The Conduct Committee of the Financial Reporting Council (FRC) can impose civil penalties of up to £50,000 for non-compliance with SECR. The FRC can also issue a public censure, which is a serious warning that can damage a company's reputation.



What are the reporting requirements for SECR?


The reporting requirements for SECR are designed to provide companies with a streamlined and standardized approach to reporting their energy use and carbon emissions.


Quoted companies must include:

  • Scope 1 (direct emissions from company-owned and controlled resources) and Scope 2 (indirect emissions from the generation of purchased energy) are mandatory. Reporting Scope 3 emissions is voluntary but highly recommended.

  • At least one emissions intensity ratio should be provided, which compares emissions data with a relevant business metric or financial indicator like sales revenue or floor space, facilitating comparability.

  • Disclose the global energy use for the current reporting year.

  • Previous year's figures for energy use and GHG emissions must be included for comparison.

  • Energy efficiency actions and measures taken during the relevant financial year.

  • Methodologies used in calculation of disclosures. It is advisable to employ a widely recognized independent standard, such as the GHG Protocol, International or Organisation for Standardization (ISO 14064-1:2018).


Large unquoted companies / Large LLPs must include:

  • UK energy use (as a minimum gas, electricity and transport, including UK offshore area)

  • Associated greenhouse gas emissions

  • At least one emissions intensity ratio.

  • Previous year's figures for energy use and GHG emissions must be included for comparison.

  • Energy efficiency actions and measures taken during the relevant financial year.

  • Methodologies used in calculation of disclosures


It's important for companies to ensure that their SECR report is accurate and complete, as failure to comply with the reporting requirements can result in fines and reputational damage.



What are the benefits of SECR?


Streamlined Energy and Carbon Reporting (SECR) offers several benefits to UK companies, including:


Improved energy efficiency and reduced carbon emissions.


SECR requires companies to report their energy consumption and greenhouse gas emissions. This can help companies to identify areas where they can improve their energy efficiency and reduce their emissions.


Cost savings


By improving their energy efficiency, companies can save money on their energy bills and reduce their operating costs. SECR reporting can also help companies identify opportunities for cost savings through the implementation of energy-saving measures.

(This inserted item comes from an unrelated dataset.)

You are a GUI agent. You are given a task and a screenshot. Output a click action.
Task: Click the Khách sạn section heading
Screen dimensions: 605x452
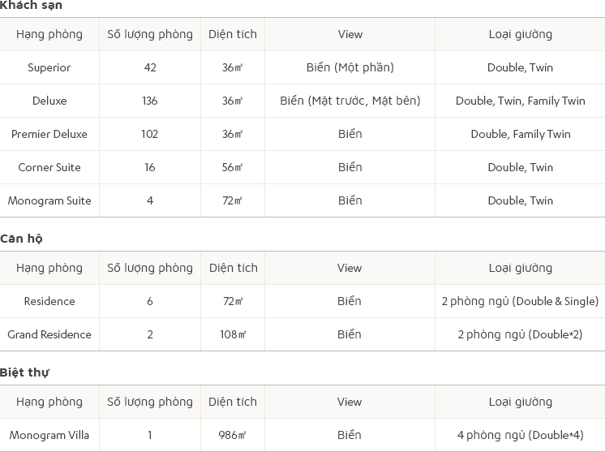point(31,5)
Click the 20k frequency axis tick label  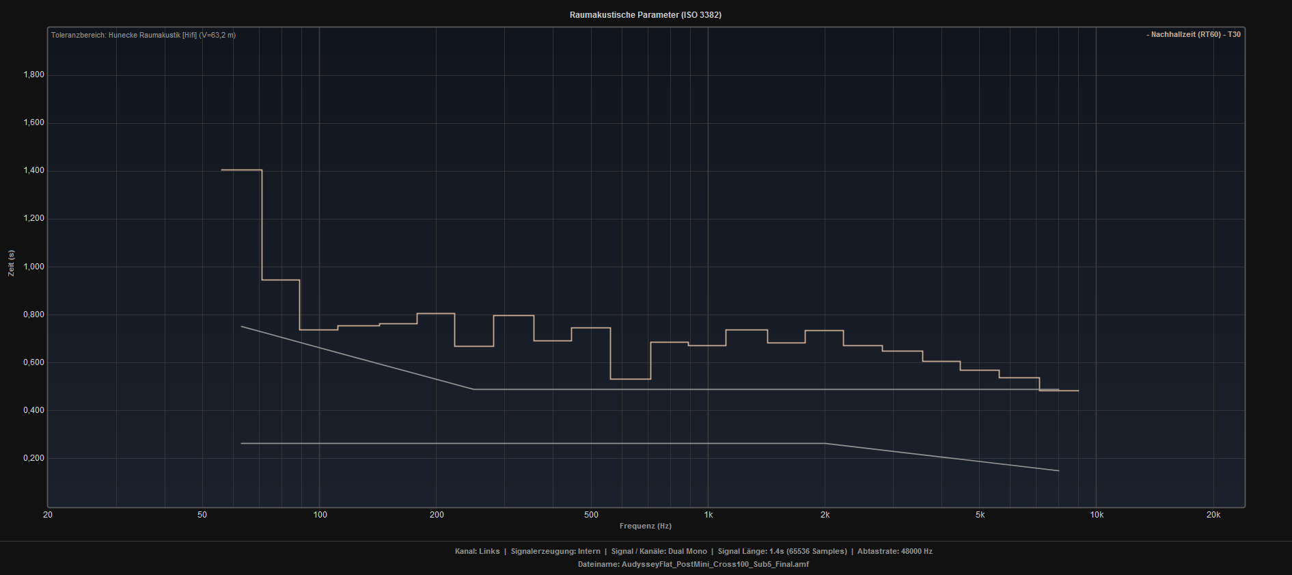[x=1213, y=515]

Enhanced corporate reputation


SECR can help companies to improve their corporate reputation by demonstrating their commitment to sustainability. This can be a valuable asset in attracting customers, investors, and employees.

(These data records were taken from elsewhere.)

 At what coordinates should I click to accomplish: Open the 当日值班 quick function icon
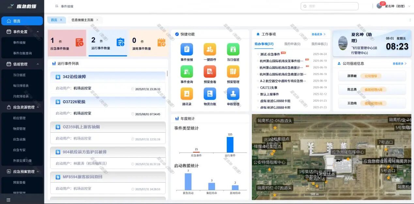tap(233, 50)
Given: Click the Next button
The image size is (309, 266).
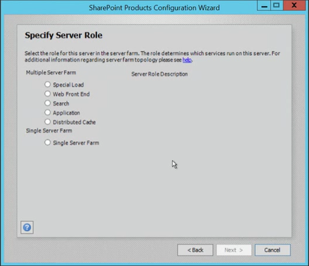Looking at the screenshot, I should point(234,250).
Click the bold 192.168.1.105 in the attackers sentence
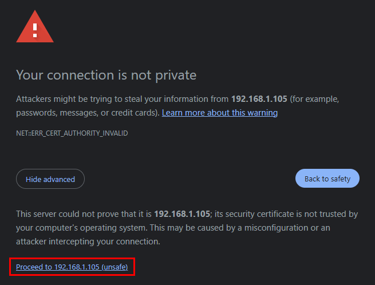 coord(259,99)
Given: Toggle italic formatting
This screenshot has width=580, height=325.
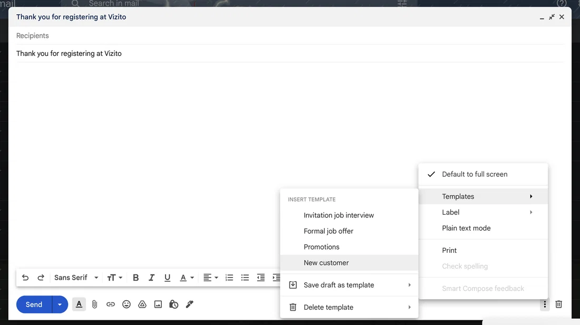Looking at the screenshot, I should (151, 277).
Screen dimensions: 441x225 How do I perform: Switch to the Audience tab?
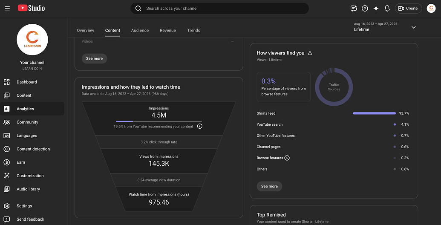pyautogui.click(x=140, y=30)
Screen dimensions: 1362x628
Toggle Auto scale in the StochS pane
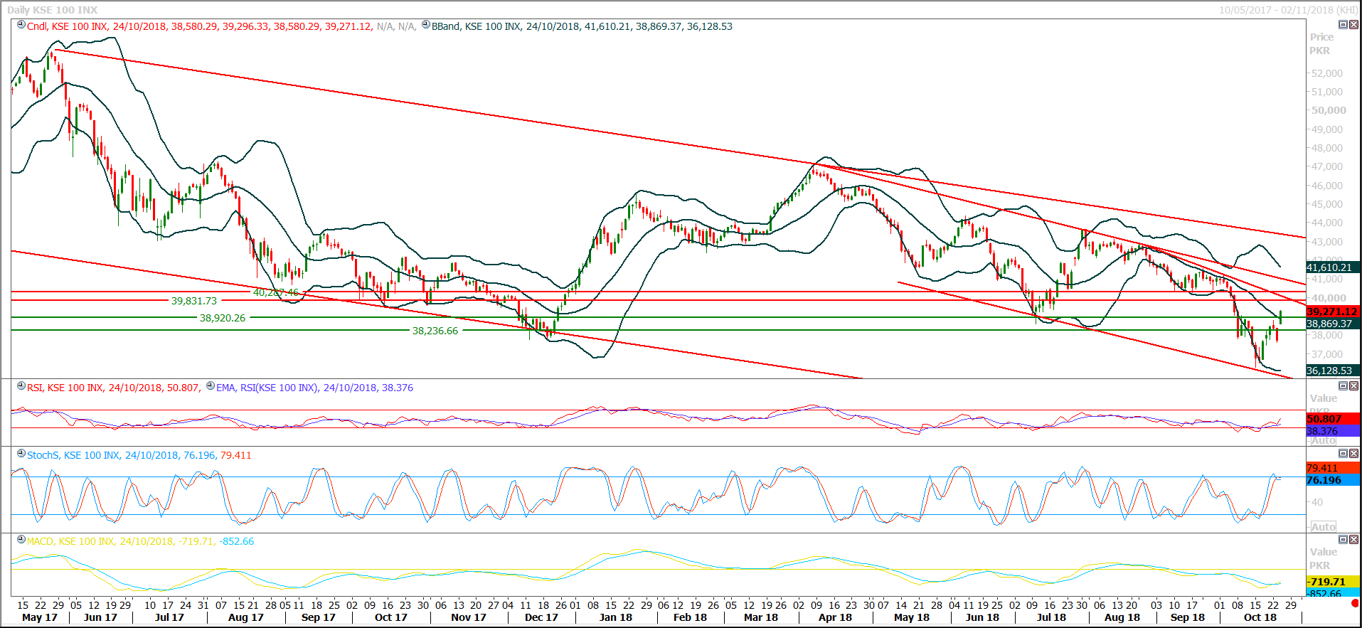1323,527
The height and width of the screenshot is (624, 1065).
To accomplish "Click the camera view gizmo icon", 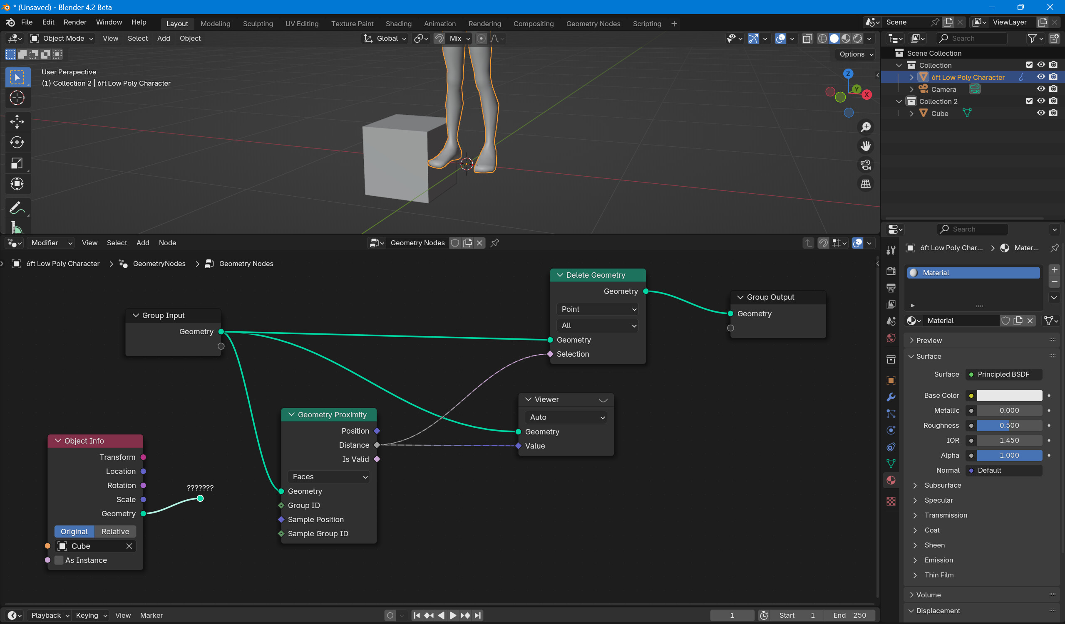I will pyautogui.click(x=866, y=165).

Increased transparency and accountability


SECR makes it easier for investors, customers, and other stakeholders to understand the environmental impact of companies. This can help to increase transparency and accountability, which can be beneficial for all parties involved.


Better risk management


SECR reporting can help companies identify and manage risks associated with energy use and carbon emissions. By understanding their energy consumption and carbon footprint, companies can make more informed decisions about energy-related risks and opportunities.

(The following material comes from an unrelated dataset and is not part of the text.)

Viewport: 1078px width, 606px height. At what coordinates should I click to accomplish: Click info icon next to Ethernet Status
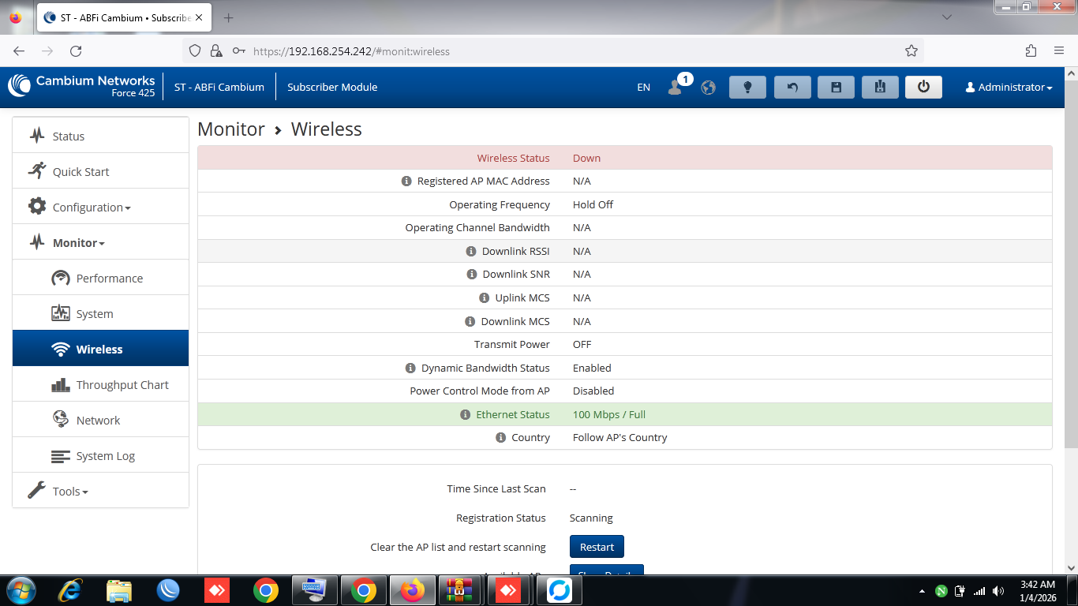tap(466, 414)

Conclusion: SECR as an opportunity for companies


In conclusion, while the Streamlined Energy and Carbon Reporting (SECR) policy may seem like another regulatory burden for companies, it actually presents an opportunity for them to improve their energy efficiency and reduce their carbon footprint. SECR provides a framework for companies to measure and report their energy use and carbon emissions, which can lead to cost savings, improved efficiency, and enhanced reputation. By encouraging companies to reduce their carbon footprint and transition to a low-carbon economy, SECR supports the UK's climate change goals and contributes to a more sustainable future.